While the mainstream media focuses on the typically asinine and vomit-inducing aspects of the Arizona killer, unanswerable questions like whether “violent rhetoric” contributed to him being a batsh*t retard (does it matter? you can’t declare war on hyperbole), we here at FilmDrunk turn our attention to more important things, like the movies and music he was into. Not to blame them, mind you, but to ridicule them for being sucky. Sorry, it’s how we grieve.
Sadly, details are a bit sparse when it comes to Jared Loughner’s DVD collection:
Loughner’s favorites included little-known conspiracy theory documentaries such as ‘Zeitgeist’ and ‘Loose Change’ as well as bigger studio productions with cult followings and themes of brainwashing, science fiction and altered states of consciousness, including ‘Donnie Darko’ and ‘A Scanner Darkly’. [DailyMail]
Donnie Darko is interesting, because although it’s a decent movie (the Swayze character was brilliant), stupid people have a way of attaching some grand meaning to it, as if the giant bunny rabbit is hiding the meaning of life. It might be the most-common DVD in the dipsh*t’s movie collection, second only to Boondock Saints.
But let’s face it, I wouldn’t be sharing this story if a writer over at Yahoo hadn’t started quoting Drowning Pool lyrics. OOOH WHA-AH AH– ah crap, that was a Disturbed song, wasn’t it.
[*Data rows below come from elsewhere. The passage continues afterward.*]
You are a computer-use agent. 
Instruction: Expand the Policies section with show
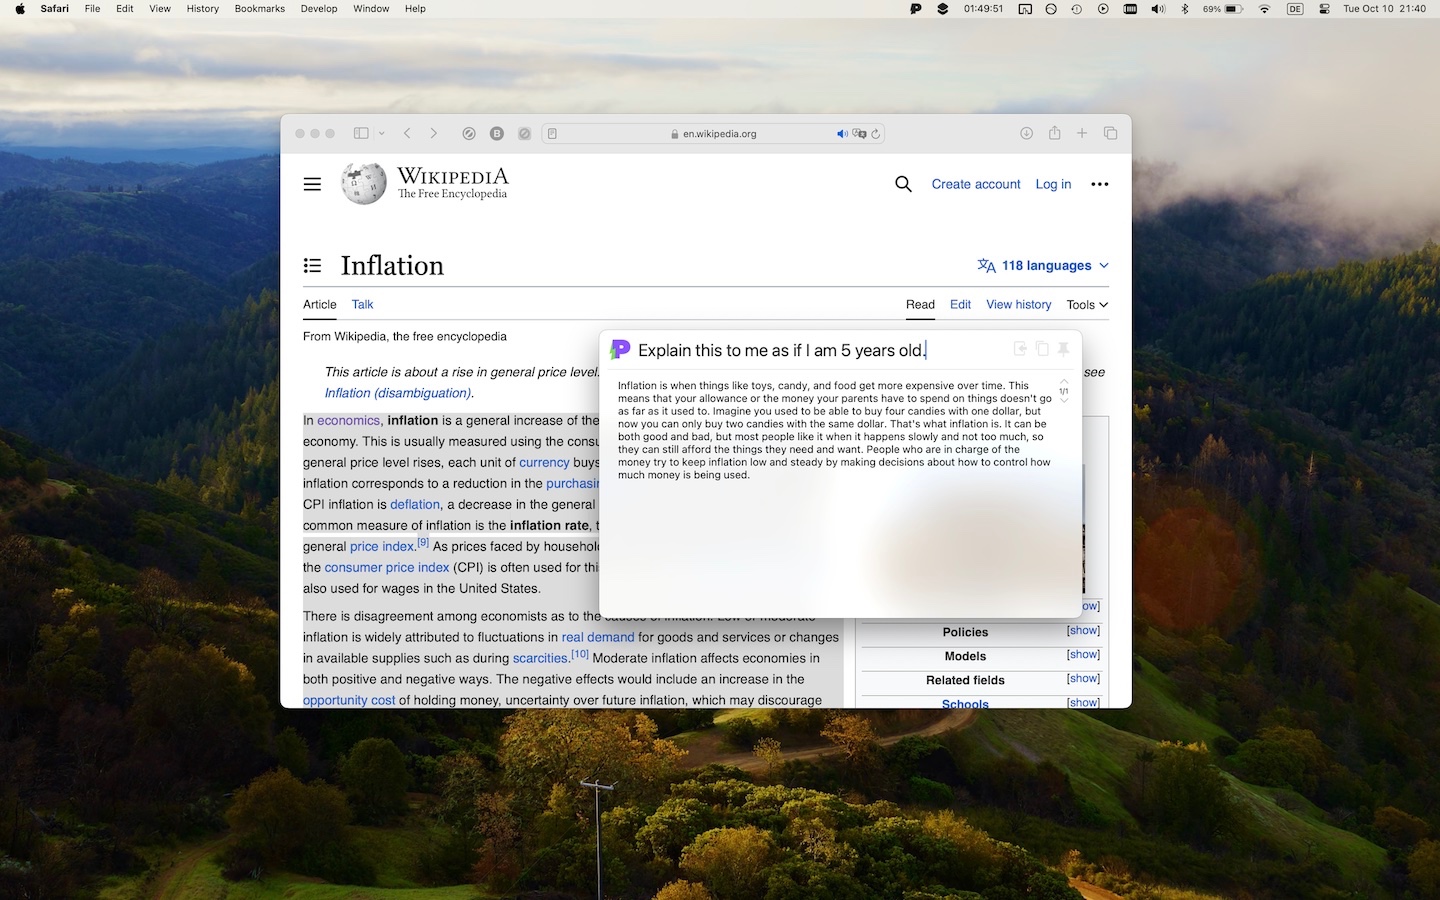pos(1083,631)
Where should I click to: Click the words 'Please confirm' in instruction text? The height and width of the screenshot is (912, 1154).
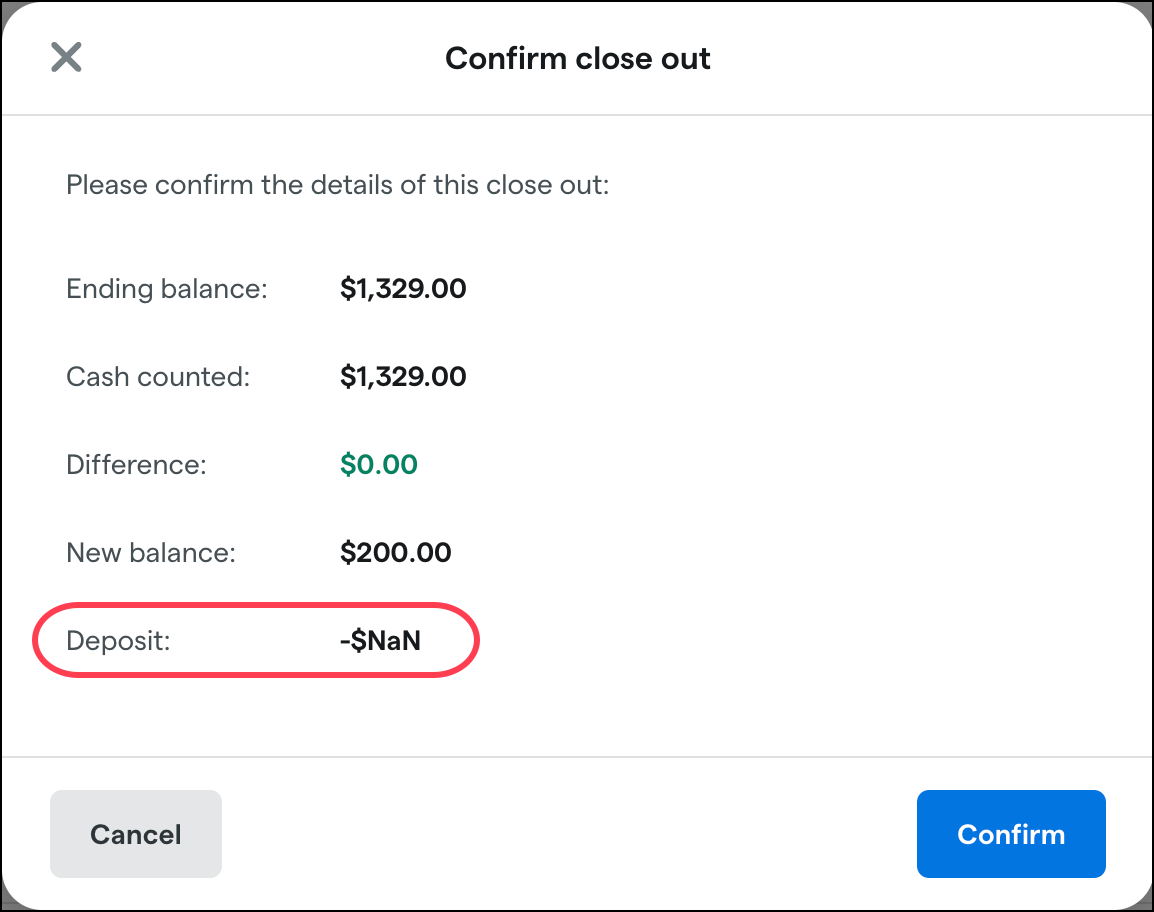click(x=160, y=185)
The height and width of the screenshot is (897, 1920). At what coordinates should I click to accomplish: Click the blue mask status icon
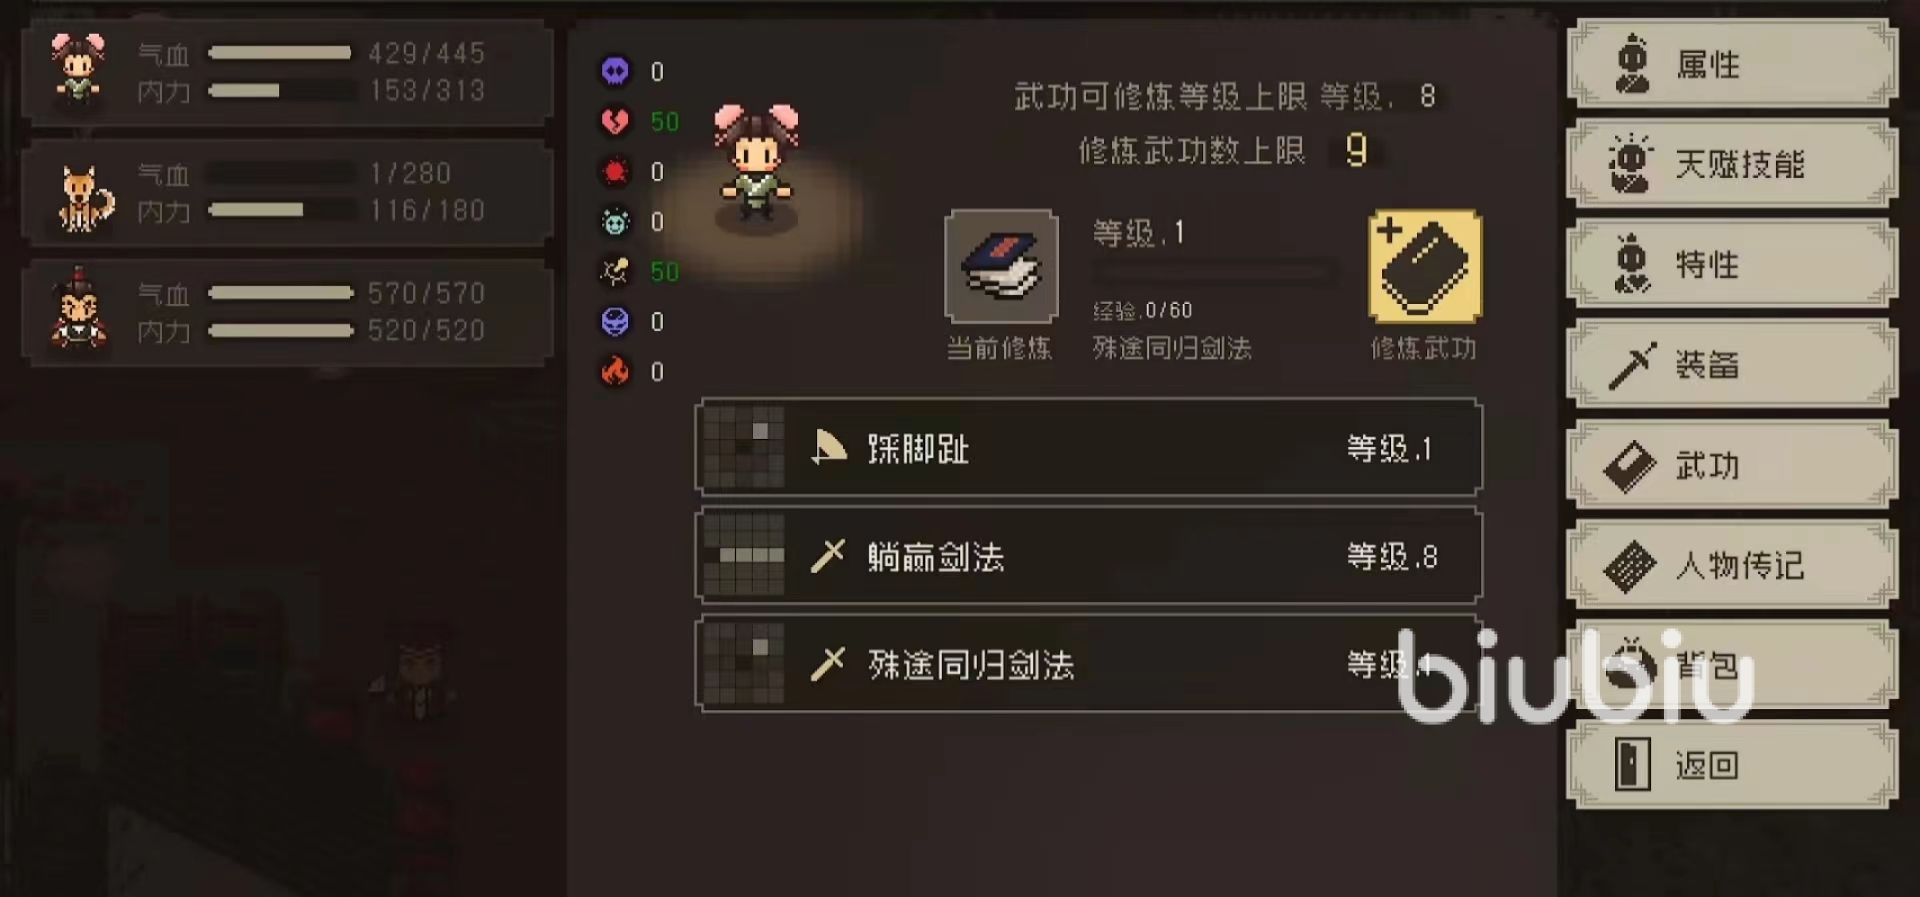pyautogui.click(x=615, y=322)
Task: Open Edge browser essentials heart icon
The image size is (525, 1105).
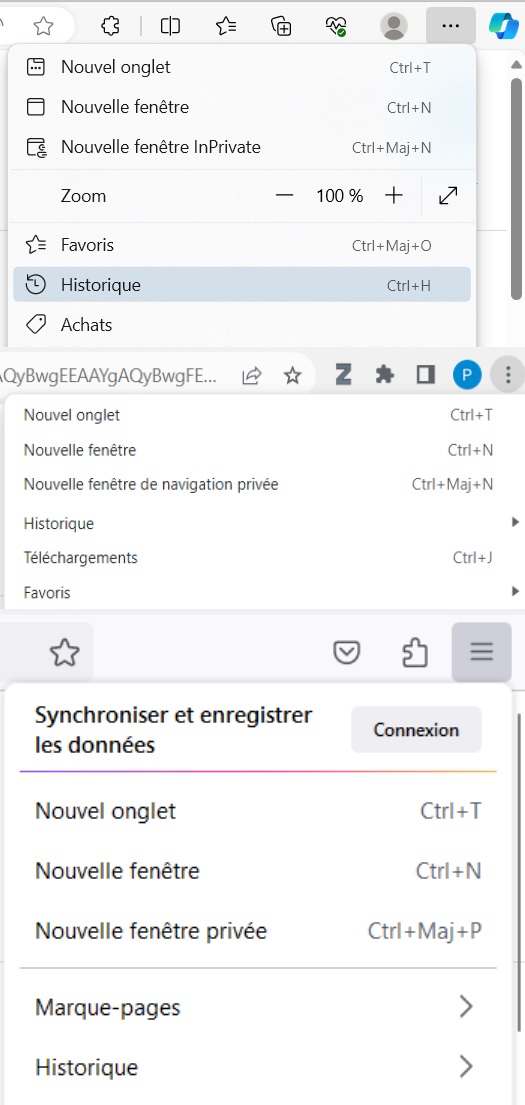Action: coord(336,27)
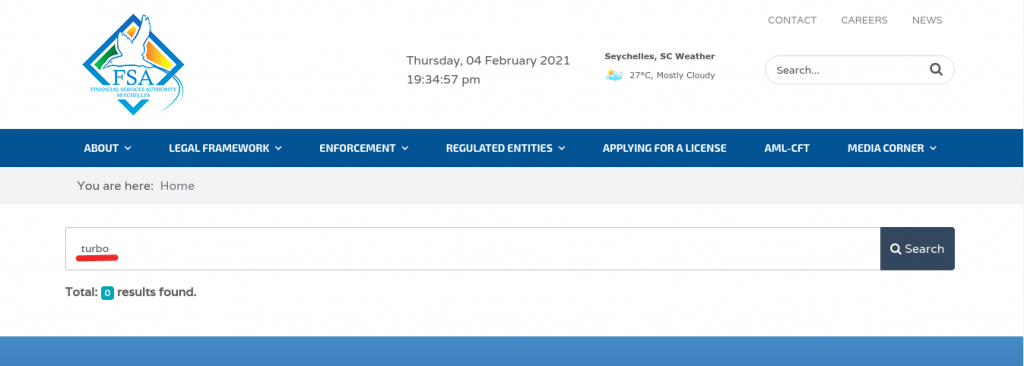Click the weather cloud icon
The width and height of the screenshot is (1024, 366).
[614, 75]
In particular, a pounding metal song used as the soundtrack for the lone video Loughner marked as a favorite on YouTube — one in which an American flag is burned by a hooded man — contains lyrics that reference bodies hitting a floor. The video for the song itself — a 2001 release from the band Drowning Pool titled “Bodies” — features one of the band’s members screaming instructions to what appears to be a mental patient housed in an insane asylum.